Refer to the low lying marshy areas that abut the sea and were used for manufacturing of salt. These lands come under the control of an authority called Salt Commissioner.
In the city around 5500 acres of land has been demarcated as salt pans and as of now are designated as No Development Zones. Few of the major salt pan landholders are: Walawalkars who own 882 acres of land between Nahur and Mulund, Mahesh Garodia who owns 500 acres between Kanjurmarg and Bhandup, Fali Bomanjee's family holds 467 acres of land in Kanjurmarg, Bhandup and Nahur.
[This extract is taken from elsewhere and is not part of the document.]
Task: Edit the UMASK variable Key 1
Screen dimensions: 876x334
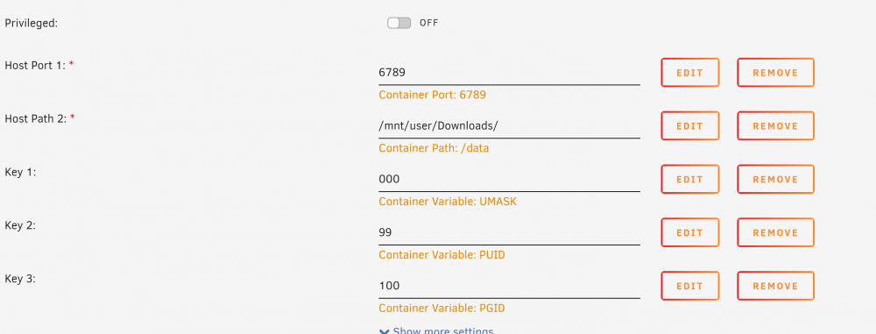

Sunil Majithia owns 180 acres at Trombay and Lalit Gandhi of Lok Group holds 178 acres in Makhurd.
In 1938 the British brought the production of salt under a system of licensing under which illicit manufacture was penalised. They also abolished transit duties levied previously and introduced a regular excise duty at a fixed rate of Rs. 13-9 per ton (Be. 0-8-0 per maund) on the production. The salt factories in Bombay were laid out either on Inami lands, owned by the manufacturers or on Government lands leased to private individuals for periods up to 99 years on payment of a small rental. There were also some factories which though owned by Government are leased to private parties for` periods ranging from 1 to 5 years on a rental which was fixed by tenders. In addition to the rent they also payed a ground rent which was based on the quantity of salt produced. The private owners often leased out their factories to others for periods ranging from 1 to 3 years on a rental basis.